Parallel Lists#

Here are two ways we could represent the ten largest cities in Oregon, along with their populations. We can think of the data as a table with a row for each city, one column for city names, and one column for populations.

We could make a single list of tuples, like this:

or_cities_pops = [
    ('Portland', 641_162), 
    ('Salem', 177_723),
    ('Eugene', 175_096),
    ('Gresham', 113_103),
    ('Hillsboro', 106_633),
    ('Bend', 102_059),
    ('Beaverton', 98_216),
    ('Medford', 86_367),
    ('Springfield', 62_256),
    ('Corvallis', 59_864)

This seems fine, but suppose I notice that the populations are somewhat out of date. I might want to add 10% to each population.
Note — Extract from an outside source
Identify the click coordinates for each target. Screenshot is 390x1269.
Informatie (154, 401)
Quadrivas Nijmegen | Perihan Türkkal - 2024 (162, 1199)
I might even already have a function that adds 10% to each element of a list of numbers, but I can’t apply that function to this list of tuples. Any function that works on this data has to “know about” the (name, population), extracting the population component and building a new tuple with the updated population. Alternatively, I could change from a list of tuples to a list of lists to enable direct update of the populations, but the function would still need to know about the structure of each row.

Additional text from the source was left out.